▶ [DIRECTIONS]
#1 In the passage on aquatic ecosystem models, what index is the similarity matrix based on?
#2 Carry on the passage about exploiting diversity in aquatic ecosystem models, picking up after its final sentence.

▶ [SOURCE DOCUMENT]

===

Similarity matrix based on the Sørensen similarity index between the state variables considered in the models. Darker colours mean higher similarity. Models with a green upward arrow are significantly more similar to other models corrected for the maximum number of state variables (p < 0.05). Models with a red downward arrow are significantly more dissimilar to other models corrected for the number of state variables (p < 0.05). Grey bars on the right show the maximum number of state variables within a model. For detailed information on methods and results, see Online Resource 4. (Color figure online)

Exploiting diversity in AEMs

The inventory of the AEMs reveals a great diversity in model approaches, formulations and applications. Here, we ask whether and how this diversity could be exploited.

Exploiting the diversity in disciplines

One of the options is to exploit the diversity in contributing disciplines (see Fig. 2) and work in teams consisting of not only aquatic ecologists, but also social scientists, economists, climatologists, hydrologists, statisticians, mathematicians, etc. Working in an interdisciplinary setting helps one to look beyond the personal expert field and provides a more holistic view upon both models and aquatic ecosystems (Hamilton et al. 2015). Resulting interdisciplinary models have an increased complexity with the disadvantage that full understanding of the model by the individual modeller is lost (Scholten et al. 2007; Robson 2014a). The problem of inappropriate usage of complex models can be overcome by again working in interdisciplinary teams. In this way, team members are able to focus on their own area of expertise while the team as a whole is able to understand the full model. Statisticians and mathematicians can support interdisciplinary teams with their knowledge on mathematical formulations and their insight into model uncertainty. Especially within the scientific niche, understanding of the model is important since novel ideas need to be tested and understood. Within the engineering niche, there is less need to understand each model component in detail. Indeed, many people drive a car safely without having a detailed technical background on the engine’s functionality.

===

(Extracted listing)
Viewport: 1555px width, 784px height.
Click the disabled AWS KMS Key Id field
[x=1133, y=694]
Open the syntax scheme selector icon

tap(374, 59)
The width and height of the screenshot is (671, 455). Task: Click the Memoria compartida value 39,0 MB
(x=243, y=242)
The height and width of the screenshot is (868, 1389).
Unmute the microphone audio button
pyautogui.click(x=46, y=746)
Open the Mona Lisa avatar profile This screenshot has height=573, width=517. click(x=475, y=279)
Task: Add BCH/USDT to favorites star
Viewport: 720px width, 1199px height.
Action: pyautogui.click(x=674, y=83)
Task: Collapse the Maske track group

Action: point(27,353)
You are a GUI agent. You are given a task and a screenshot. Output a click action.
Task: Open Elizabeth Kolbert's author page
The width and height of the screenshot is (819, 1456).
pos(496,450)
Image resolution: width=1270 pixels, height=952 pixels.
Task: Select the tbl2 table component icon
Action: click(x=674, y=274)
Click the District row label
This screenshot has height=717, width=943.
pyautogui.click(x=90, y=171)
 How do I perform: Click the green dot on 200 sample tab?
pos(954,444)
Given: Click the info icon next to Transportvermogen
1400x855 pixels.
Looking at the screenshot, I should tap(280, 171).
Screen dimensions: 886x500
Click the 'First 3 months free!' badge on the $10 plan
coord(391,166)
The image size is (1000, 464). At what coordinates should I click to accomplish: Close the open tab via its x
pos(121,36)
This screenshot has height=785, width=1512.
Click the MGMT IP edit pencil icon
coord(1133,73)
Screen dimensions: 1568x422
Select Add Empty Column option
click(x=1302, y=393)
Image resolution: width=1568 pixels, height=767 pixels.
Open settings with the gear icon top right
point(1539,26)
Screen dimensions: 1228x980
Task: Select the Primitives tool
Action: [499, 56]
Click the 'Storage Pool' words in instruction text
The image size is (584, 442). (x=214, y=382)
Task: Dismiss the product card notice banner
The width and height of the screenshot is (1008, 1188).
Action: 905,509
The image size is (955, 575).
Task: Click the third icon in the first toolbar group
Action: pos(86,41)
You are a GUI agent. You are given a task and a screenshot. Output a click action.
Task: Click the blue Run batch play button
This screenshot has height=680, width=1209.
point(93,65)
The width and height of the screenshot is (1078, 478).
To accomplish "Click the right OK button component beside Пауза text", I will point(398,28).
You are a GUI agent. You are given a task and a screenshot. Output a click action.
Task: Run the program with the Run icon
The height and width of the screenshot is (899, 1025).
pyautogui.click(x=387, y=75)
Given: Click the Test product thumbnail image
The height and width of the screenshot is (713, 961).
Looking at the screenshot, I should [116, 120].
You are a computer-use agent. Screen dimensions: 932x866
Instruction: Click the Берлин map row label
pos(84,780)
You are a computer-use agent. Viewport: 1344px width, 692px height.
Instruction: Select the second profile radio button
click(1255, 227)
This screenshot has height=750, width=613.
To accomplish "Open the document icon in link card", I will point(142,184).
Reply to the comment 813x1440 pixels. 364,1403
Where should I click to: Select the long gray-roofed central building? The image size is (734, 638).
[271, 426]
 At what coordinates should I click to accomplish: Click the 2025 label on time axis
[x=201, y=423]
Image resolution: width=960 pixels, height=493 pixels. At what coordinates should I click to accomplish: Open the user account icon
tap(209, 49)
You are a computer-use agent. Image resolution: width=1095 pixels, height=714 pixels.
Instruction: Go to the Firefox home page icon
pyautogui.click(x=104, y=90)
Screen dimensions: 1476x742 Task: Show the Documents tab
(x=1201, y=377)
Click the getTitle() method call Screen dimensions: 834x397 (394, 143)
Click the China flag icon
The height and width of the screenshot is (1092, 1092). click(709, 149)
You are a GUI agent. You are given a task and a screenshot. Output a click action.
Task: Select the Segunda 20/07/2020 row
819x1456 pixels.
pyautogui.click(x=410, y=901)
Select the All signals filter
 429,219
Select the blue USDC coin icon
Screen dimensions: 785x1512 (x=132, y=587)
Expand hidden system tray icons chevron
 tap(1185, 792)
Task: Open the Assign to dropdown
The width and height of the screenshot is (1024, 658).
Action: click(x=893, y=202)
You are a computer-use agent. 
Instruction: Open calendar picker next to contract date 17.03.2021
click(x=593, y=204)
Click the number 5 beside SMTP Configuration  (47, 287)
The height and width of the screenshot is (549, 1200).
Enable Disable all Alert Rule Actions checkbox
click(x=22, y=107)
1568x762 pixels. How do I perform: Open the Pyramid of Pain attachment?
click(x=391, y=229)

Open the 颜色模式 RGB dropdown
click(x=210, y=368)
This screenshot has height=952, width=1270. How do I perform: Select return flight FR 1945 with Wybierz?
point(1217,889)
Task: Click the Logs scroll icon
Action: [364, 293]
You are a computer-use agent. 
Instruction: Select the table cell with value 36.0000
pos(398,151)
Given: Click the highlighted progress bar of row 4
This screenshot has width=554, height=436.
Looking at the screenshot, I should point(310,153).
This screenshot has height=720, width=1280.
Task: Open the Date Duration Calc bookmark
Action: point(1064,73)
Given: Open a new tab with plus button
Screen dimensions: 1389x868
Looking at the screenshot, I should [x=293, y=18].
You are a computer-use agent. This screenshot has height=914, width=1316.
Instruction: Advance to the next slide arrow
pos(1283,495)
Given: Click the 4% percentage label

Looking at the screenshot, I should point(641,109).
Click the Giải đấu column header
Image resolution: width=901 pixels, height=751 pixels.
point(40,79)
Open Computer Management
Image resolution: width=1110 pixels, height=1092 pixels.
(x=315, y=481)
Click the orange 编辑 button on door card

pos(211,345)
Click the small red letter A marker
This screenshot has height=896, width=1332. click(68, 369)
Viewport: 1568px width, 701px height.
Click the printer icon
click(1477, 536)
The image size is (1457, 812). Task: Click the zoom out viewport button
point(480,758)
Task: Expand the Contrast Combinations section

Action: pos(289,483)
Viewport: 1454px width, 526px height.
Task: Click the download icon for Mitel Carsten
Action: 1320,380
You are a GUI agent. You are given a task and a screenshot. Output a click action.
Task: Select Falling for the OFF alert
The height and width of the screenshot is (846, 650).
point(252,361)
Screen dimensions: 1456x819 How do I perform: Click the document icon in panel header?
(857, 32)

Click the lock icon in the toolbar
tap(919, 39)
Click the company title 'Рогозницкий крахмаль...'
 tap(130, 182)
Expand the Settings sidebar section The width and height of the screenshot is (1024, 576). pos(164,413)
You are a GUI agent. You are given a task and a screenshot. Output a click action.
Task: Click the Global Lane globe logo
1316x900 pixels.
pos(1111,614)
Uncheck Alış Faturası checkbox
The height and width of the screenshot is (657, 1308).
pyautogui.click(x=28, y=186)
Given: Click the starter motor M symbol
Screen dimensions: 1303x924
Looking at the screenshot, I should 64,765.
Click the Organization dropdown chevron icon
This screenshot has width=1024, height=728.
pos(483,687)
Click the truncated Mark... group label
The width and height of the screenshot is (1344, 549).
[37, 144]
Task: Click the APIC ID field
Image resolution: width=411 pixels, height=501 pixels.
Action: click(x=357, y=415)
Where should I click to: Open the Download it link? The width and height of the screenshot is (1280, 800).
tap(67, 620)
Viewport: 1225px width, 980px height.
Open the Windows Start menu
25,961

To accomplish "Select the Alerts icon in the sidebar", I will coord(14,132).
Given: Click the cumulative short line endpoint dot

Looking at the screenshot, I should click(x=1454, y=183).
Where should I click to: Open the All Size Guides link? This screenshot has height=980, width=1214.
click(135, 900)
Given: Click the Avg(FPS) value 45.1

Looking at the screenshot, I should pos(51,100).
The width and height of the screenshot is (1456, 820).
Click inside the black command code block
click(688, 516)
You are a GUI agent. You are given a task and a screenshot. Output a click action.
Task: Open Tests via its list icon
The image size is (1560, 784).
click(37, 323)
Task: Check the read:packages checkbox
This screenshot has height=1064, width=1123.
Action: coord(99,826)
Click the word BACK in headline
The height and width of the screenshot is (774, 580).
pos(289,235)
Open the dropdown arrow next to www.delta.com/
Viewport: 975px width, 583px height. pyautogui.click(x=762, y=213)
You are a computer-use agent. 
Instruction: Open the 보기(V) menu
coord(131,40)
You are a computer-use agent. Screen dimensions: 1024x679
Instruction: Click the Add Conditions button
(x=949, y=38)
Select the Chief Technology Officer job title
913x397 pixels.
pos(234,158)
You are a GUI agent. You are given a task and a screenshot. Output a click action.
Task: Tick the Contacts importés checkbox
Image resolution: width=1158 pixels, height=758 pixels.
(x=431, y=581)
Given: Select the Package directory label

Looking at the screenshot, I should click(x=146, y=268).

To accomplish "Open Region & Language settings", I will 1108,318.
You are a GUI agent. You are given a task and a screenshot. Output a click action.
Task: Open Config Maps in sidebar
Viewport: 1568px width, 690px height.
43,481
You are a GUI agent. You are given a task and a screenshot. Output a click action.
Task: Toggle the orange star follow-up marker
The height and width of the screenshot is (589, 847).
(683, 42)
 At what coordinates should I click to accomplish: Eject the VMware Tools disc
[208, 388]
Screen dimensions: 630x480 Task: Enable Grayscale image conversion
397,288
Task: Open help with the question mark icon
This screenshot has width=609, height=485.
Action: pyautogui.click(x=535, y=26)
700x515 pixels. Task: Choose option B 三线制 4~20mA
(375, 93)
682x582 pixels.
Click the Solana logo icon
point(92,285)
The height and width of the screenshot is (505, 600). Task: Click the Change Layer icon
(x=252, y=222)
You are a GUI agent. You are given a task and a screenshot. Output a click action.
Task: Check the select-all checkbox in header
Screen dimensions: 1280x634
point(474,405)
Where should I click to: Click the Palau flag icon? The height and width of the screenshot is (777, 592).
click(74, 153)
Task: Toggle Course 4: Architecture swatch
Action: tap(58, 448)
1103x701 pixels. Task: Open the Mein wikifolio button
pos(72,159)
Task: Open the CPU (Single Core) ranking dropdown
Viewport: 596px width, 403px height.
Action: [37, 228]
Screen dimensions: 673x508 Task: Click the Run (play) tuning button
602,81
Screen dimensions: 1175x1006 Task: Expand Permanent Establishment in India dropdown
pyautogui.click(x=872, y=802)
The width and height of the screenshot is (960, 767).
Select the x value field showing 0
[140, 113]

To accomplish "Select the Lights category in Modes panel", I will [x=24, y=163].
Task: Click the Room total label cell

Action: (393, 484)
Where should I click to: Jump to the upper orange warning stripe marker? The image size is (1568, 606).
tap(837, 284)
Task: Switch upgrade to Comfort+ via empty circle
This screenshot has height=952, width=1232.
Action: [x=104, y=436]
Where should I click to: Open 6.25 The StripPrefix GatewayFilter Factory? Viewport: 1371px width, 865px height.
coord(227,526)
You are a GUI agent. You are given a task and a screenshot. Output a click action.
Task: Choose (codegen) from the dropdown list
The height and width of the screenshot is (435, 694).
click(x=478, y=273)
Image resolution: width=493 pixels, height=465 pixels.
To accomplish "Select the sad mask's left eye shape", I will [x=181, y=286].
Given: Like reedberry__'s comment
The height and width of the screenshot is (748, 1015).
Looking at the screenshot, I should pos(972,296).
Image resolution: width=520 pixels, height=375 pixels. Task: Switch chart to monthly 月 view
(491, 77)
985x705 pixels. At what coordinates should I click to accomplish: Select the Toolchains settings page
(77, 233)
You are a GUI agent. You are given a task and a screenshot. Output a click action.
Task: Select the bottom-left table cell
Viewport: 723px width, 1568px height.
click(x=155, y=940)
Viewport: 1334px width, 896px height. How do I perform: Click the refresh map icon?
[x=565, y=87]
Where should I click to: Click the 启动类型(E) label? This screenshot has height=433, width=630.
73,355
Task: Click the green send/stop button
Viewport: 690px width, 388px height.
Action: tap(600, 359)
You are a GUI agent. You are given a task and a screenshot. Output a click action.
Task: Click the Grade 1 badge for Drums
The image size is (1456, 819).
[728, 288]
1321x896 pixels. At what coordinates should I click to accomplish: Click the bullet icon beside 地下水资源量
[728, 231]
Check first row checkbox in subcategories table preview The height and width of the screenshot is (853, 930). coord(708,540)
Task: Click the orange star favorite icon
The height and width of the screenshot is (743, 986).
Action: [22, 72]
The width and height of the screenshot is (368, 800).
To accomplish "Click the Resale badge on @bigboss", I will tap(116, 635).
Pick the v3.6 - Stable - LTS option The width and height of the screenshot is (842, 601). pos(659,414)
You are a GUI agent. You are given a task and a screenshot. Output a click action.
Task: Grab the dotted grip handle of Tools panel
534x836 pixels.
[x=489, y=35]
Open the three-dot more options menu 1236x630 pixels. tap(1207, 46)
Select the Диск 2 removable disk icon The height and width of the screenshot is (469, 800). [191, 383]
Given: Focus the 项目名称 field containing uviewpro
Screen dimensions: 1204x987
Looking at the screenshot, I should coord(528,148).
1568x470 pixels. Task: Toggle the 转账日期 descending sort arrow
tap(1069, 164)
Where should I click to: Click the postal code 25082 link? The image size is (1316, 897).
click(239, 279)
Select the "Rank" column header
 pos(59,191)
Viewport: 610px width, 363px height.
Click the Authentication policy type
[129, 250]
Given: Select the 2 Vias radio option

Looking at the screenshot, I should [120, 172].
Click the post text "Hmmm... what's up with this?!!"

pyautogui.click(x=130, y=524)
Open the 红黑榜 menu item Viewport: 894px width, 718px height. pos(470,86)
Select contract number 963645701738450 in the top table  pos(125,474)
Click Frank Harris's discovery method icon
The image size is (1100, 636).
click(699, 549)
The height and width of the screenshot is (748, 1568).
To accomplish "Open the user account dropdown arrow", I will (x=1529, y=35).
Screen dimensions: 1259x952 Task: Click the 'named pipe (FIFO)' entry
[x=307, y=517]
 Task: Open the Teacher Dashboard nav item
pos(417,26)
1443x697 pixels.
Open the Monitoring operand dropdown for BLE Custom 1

===

▶ [RESULTS FOR EACH TASK]
#1 The Sørensen similarity index.

#2
Exploiting the diversity in spatial explicitness of AEMs

Another way to exploit the diversity in AEMs is by using the full width of spatial explicitness, which varies from spatially homogenous (0D) and vertically or horizontally structured (1D) to fully 3D. Within these dimensions, a modeller can additionally choose between different structured grids (e.g. Cartesian grid, regular grid and curvilinear grid) and unstructured grids (e.g. finite elements). Following Occam’s razor, model complexity should be minimized and only increased if this increases the predictive performance of the model or its generality/universality (please note that, while mentioned here in the context of spatial explicitness, Occam’s razor applies to all aspects of complexity in AEMs). Therefore, to understand the basics of ecological processes in a well-mixed system, one should use a 0D model as its dynamics are often easier to understand. Additionally, 0D models are well suited for checking the internal consistency of the model functions. Spatially explicit models, however, are more realistic, as they account for the spatial heterogeneity of ecosystems, with the risk of getting lost in complexity when explaining model behaviour. Nonetheless, some research questions cannot be solved without taking spatial resolution into account [e.g. population dynamics of fish in Jackson et al. (2001), and spatial distribution of macrophytes and algae in Janssen et al. (2014)]. Recent advances facilitate the implementation of a model in different spatial settings. For example, with Delft3D-Delwaq, FABM and DATM, it is possible to switch between a 0D, 1D, 2D to 3D implementation of, for instance, PCLake (Van Gerven et al. 2015). However, these frameworks are currently implemented without accounting for feedbacks between ecology and hydrodynamics. Interfaces such as OpenMI (Gregersen et al. 2007) and FABM (Bruggeman and Bolding 2014) allow for such coupling and are designed to overcome the issues that emerge when integrating ecology and hydrodynamics. Examples of these issues are the different timescales and spatial schematization for ecology and hydrodynamics (e.g. Sachse et al. 2014) and feedbacks between ecology and hydrodynamics, such as the effects of water plants on the water flow (e.g. Berger and Wells 2008).

Exploiting diversity by having a given AEM implemented in multiple frameworks

Recent approaches such as DATM (Mooij et al. 2014), FABM (Bruggeman and Bolding 2014) and the open process library in Delft3D-Delwaq (Deltares 2014) make it possible to exploit model implementations in multiple frameworks without much overhead. Therefore, a myriad of tools for model analysis (e.g. sensitivity analysis, calibration, validation, uncertainty analysis, and bifurcation analysis) become easily available. The redundancy in tools among frameworks insists modellers to stick to the framework they are familiar with for most analyses, whereas the complementarity in tools is tempting to switch to other frameworks for alternative analyses (Van Gerven et al. 2015), including the switch between 0D and 3D. In this way, the strengths of frameworks (including run-time) can be exploited, and the underlying ecological question can be approached from different perspectives.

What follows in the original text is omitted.